[PROBLEM]
Whatever the records say, set them down exactly.

[DATA EXCERPTS]
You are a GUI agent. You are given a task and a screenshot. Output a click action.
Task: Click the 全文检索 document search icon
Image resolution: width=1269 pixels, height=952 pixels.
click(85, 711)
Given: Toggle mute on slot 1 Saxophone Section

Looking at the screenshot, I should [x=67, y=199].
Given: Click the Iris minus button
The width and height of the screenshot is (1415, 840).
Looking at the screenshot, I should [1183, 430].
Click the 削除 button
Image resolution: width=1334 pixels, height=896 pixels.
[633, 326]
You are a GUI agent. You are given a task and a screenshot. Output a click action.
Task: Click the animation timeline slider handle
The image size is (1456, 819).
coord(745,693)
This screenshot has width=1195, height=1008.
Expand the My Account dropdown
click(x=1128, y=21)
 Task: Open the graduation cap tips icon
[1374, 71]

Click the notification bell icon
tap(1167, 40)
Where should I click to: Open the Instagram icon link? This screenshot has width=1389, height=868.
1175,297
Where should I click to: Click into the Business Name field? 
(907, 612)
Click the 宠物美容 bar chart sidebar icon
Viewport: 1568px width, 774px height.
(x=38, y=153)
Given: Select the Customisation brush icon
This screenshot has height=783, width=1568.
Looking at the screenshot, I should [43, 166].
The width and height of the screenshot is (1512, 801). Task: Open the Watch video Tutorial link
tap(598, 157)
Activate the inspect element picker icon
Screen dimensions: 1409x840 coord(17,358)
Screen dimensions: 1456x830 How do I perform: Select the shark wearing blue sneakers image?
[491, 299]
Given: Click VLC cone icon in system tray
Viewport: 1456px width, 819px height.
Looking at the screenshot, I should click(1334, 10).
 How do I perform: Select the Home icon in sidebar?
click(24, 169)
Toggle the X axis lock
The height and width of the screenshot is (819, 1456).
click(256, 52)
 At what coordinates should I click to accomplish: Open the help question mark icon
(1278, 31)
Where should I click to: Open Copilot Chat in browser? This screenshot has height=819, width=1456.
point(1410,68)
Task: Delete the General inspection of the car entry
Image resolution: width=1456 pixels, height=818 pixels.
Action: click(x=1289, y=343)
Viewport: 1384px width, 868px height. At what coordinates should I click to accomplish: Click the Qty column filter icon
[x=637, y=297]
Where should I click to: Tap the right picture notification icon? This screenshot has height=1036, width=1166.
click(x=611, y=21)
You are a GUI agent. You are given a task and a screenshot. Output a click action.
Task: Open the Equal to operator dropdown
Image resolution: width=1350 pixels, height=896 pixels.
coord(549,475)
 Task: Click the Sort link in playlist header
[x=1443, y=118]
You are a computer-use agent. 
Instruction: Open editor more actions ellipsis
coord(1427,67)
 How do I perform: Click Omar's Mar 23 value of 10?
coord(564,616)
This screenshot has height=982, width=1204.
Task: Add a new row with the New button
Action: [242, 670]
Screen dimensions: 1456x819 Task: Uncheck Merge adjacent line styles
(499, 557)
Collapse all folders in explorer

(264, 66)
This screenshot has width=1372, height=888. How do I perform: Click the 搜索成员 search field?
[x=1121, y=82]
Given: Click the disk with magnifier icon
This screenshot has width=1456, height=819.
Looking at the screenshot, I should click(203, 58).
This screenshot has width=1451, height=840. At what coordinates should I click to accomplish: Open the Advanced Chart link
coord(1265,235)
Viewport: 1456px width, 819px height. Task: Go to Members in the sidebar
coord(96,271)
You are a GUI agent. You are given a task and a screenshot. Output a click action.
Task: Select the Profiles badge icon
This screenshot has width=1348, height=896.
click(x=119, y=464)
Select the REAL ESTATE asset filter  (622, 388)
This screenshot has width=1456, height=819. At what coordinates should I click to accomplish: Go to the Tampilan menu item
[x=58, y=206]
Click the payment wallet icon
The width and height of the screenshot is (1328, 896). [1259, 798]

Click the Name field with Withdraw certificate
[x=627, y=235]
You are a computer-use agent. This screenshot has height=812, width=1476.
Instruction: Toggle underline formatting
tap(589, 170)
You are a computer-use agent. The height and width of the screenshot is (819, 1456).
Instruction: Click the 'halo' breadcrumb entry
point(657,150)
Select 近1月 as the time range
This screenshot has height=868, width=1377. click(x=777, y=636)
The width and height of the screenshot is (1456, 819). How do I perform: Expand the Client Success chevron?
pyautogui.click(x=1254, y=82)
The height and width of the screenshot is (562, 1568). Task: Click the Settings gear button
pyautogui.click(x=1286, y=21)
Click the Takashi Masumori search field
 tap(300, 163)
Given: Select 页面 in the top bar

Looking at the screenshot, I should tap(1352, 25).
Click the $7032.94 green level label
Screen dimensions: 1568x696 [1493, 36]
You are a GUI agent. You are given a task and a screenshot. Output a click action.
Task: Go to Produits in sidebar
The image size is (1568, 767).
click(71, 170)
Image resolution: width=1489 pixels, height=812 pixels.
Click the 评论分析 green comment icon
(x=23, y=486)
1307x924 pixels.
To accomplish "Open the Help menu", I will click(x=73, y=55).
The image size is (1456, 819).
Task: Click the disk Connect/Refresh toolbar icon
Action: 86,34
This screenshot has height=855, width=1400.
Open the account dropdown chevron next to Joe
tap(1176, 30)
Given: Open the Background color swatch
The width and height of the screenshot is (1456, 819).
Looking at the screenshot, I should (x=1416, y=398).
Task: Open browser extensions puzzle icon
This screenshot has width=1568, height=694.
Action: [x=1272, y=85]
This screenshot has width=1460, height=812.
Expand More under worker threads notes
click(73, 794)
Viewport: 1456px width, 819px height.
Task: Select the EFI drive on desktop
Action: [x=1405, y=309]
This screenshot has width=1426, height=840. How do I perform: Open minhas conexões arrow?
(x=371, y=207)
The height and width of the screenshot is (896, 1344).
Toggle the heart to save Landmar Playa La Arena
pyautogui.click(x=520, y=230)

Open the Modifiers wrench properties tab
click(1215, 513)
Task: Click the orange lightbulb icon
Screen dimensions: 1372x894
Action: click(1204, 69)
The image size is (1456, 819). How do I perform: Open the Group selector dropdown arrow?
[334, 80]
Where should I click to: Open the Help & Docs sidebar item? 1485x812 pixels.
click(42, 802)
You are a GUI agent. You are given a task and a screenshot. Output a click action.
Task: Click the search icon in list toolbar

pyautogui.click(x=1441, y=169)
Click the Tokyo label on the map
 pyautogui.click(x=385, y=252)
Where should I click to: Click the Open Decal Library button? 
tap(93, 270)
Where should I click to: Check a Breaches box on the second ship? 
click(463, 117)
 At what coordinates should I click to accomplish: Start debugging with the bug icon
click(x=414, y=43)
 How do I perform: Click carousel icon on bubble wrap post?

[SOLUTION TO THE PROBLEM]
You are a GUI agent. You are given a task and a screenshot. Output a click action.
Task: Click the 全文检索 document search icon
Image resolution: width=1269 pixels, height=952 pixels.
click(85, 711)
Given: Toggle mute on slot 1 Saxophone Section

Looking at the screenshot, I should [x=67, y=199].
Given: Click the Iris minus button
The width and height of the screenshot is (1415, 840).
Looking at the screenshot, I should [1183, 430].
Click the 削除 button
Image resolution: width=1334 pixels, height=896 pixels.
[633, 326]
You are a GUI agent. You are given a task and a screenshot. Output a click action.
Task: Click the animation timeline slider handle
The image size is (1456, 819).
coord(745,693)
This screenshot has width=1195, height=1008.
Expand the My Account dropdown
click(x=1128, y=21)
 Task: Open the graduation cap tips icon
[1374, 71]

Click the notification bell icon
tap(1167, 40)
Where should I click to: Open the Instagram icon link? This screenshot has width=1389, height=868.
1175,297
Where should I click to: Click into the Business Name field? 
(907, 612)
Click the 宠物美容 bar chart sidebar icon
Viewport: 1568px width, 774px height.
(x=38, y=153)
Given: Select the Customisation brush icon
This screenshot has height=783, width=1568.
Looking at the screenshot, I should [43, 166].
The width and height of the screenshot is (1512, 801). Task: Open the Watch video Tutorial link
tap(598, 157)
Activate the inspect element picker icon
Screen dimensions: 1409x840 coord(17,358)
Screen dimensions: 1456x830 How do I perform: Select the shark wearing blue sneakers image?
[491, 299]
Given: Click VLC cone icon in system tray
Viewport: 1456px width, 819px height.
Looking at the screenshot, I should click(1334, 10).
 How do I perform: Select the Home icon in sidebar?
click(24, 169)
Toggle the X axis lock
The height and width of the screenshot is (819, 1456).
click(256, 52)
 At what coordinates should I click to accomplish: Open the help question mark icon
(1278, 31)
Where should I click to: Open Copilot Chat in browser? This screenshot has height=819, width=1456.
point(1410,68)
Task: Delete the General inspection of the car entry
Image resolution: width=1456 pixels, height=818 pixels.
Action: click(x=1289, y=343)
Viewport: 1384px width, 868px height. At what coordinates should I click to accomplish: Click the Qty column filter icon
[x=637, y=297]
Where should I click to: Tap the right picture notification icon? This screenshot has height=1036, width=1166.
click(x=611, y=21)
You are a GUI agent. You are given a task and a screenshot. Output a click action.
Task: Open the Equal to operator dropdown
Image resolution: width=1350 pixels, height=896 pixels.
coord(549,475)
 Task: Click the Sort link in playlist header
[x=1443, y=118]
You are a computer-use agent. 
Instruction: Open editor more actions ellipsis
coord(1427,67)
 How do I perform: Click Omar's Mar 23 value of 10?
coord(564,616)
This screenshot has height=982, width=1204.
Task: Add a new row with the New button
Action: [242, 670]
Screen dimensions: 1456x819 Task: Uncheck Merge adjacent line styles
(499, 557)
Collapse all folders in explorer

(264, 66)
This screenshot has width=1372, height=888. How do I perform: Click the 搜索成员 search field?
[x=1121, y=82]
Given: Click the disk with magnifier icon
This screenshot has width=1456, height=819.
Looking at the screenshot, I should click(203, 58).
This screenshot has width=1451, height=840. At what coordinates should I click to accomplish: Open the Advanced Chart link
coord(1265,235)
Viewport: 1456px width, 819px height. Task: Go to Members in the sidebar
coord(96,271)
You are a GUI agent. You are given a task and a screenshot. Output a click action.
Task: Select the Profiles badge icon
This screenshot has width=1348, height=896.
click(x=119, y=464)
Select the REAL ESTATE asset filter  (622, 388)
This screenshot has width=1456, height=819. At what coordinates should I click to accomplish: Go to the Tampilan menu item
[x=58, y=206]
Click the payment wallet icon
The width and height of the screenshot is (1328, 896). [1259, 798]

Click the Name field with Withdraw certificate
[x=627, y=235]
You are a computer-use agent. This screenshot has height=812, width=1476.
Instruction: Toggle underline formatting
tap(589, 170)
You are a computer-use agent. The height and width of the screenshot is (819, 1456).
Instruction: Click the 'halo' breadcrumb entry
point(657,150)
Select 近1月 as the time range
This screenshot has height=868, width=1377. click(x=777, y=636)
The width and height of the screenshot is (1456, 819). How do I perform: Expand the Client Success chevron?
pyautogui.click(x=1254, y=82)
The height and width of the screenshot is (562, 1568). Task: Click the Settings gear button
pyautogui.click(x=1286, y=21)
Click the Takashi Masumori search field
 tap(300, 163)
Given: Select 页面 in the top bar

Looking at the screenshot, I should tap(1352, 25).
Click the $7032.94 green level label
Screen dimensions: 1568x696 [1493, 36]
You are a GUI agent. You are given a task and a screenshot. Output a click action.
Task: Go to Produits in sidebar
The image size is (1568, 767).
click(71, 170)
Image resolution: width=1489 pixels, height=812 pixels.
Click the 评论分析 green comment icon
(x=23, y=486)
1307x924 pixels.
To accomplish "Open the Help menu", I will click(x=73, y=55).
The image size is (1456, 819).
Task: Click the disk Connect/Refresh toolbar icon
Action: 86,34
This screenshot has height=855, width=1400.
Open the account dropdown chevron next to Joe
tap(1176, 30)
Given: Open the Background color swatch
The width and height of the screenshot is (1456, 819).
Looking at the screenshot, I should (x=1416, y=398).
Task: Open browser extensions puzzle icon
This screenshot has width=1568, height=694.
Action: [x=1272, y=85]
This screenshot has width=1460, height=812.
Expand More under worker threads notes
click(73, 794)
Viewport: 1456px width, 819px height.
Task: Select the EFI drive on desktop
Action: [x=1405, y=309]
This screenshot has width=1426, height=840. How do I perform: Open minhas conexões arrow?
(x=371, y=207)
The height and width of the screenshot is (896, 1344).
Toggle the heart to save Landmar Playa La Arena
pyautogui.click(x=520, y=230)

Open the Modifiers wrench properties tab
click(1215, 513)
Task: Click the orange lightbulb icon
Screen dimensions: 1372x894
Action: click(1204, 69)
The image size is (1456, 819). How do I perform: Open the Group selector dropdown arrow?
[334, 80]
Where should I click to: Open the Help & Docs sidebar item? 1485x812 pixels.
click(42, 802)
You are a GUI agent. You are given a task and a screenshot. Output a click action.
Task: Click the search icon in list toolbar

pyautogui.click(x=1441, y=169)
Click the Tokyo label on the map
 pyautogui.click(x=385, y=252)
Where should I click to: Click the Open Decal Library button? 
tap(93, 270)
Where should I click to: Check a Breaches box on the second ship? 
click(463, 117)
 At what coordinates should I click to accomplish: Start debugging with the bug icon
click(x=414, y=43)
 How do I perform: Click carousel icon on bubble wrap post?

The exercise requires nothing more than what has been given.